Since ISWI and ACF1 are found at the same region as TCF on nkd and hth, their binding was examined in TCF depleted cells. No significant change of ACF1 or ISWI binding to the TCF-bound region of the target loci was observed upon TCF knockdown (Fig. 5E, F). In contrast, TCF binding to these sites was significantly reduced when iswi and acf1 were knocked down (Fig. 5G). iswi/acf1 depletion did not reduce TCF expression as determined by Western blot (Fig. 5H).

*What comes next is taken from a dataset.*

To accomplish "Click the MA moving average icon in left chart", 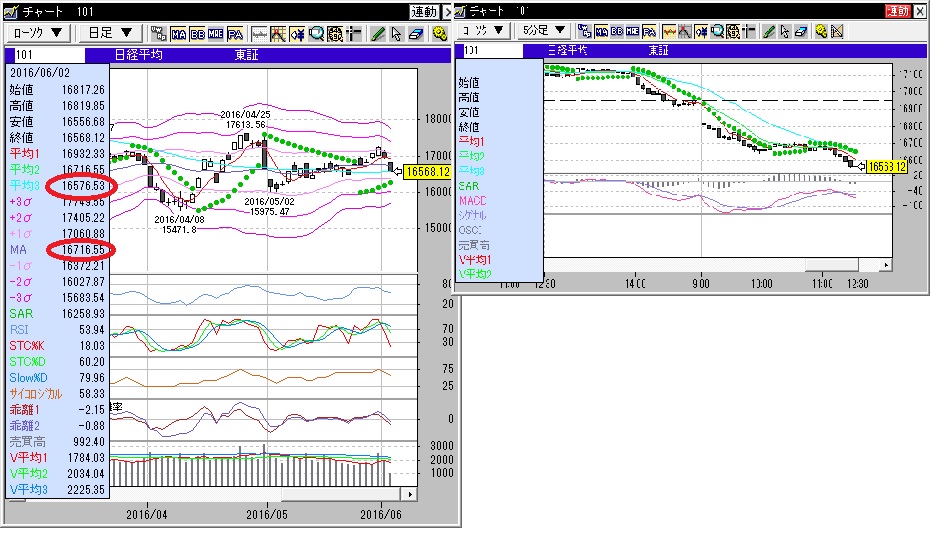I will pos(179,34).
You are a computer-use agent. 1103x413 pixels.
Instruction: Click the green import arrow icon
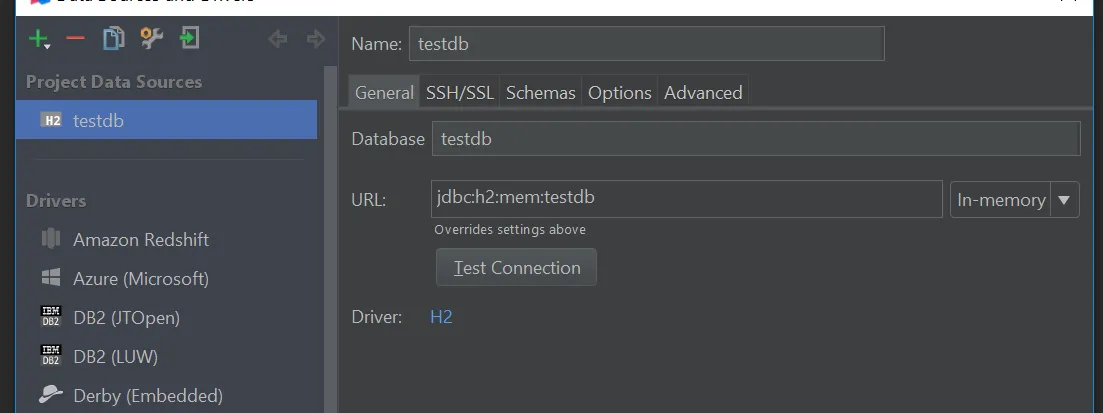pyautogui.click(x=189, y=39)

These results suggest that ISWI and ACF1 facilitate TCF binding to Wg targets in the absence of signaling.

TCF is thought to repress nkd expression with the transcriptional corepressor Gro (Fang et al., 2006) and the same is true for hth (Fig. 5I and data not shown). When TCF and iswi were depleted simultaneously, greater derepression of nkd and hth was observed than when either factor was knocked down alone (Fig. 5I). This result suggests that ISWI acts in parallel with TCF to repress Wg target genes. Similar results were also observed upon depletion of iswi or acf1 with gro (data not shown). These data suggest that ISWI and ACF1 have TCF-Gro-independent activities in repressing Wg targets.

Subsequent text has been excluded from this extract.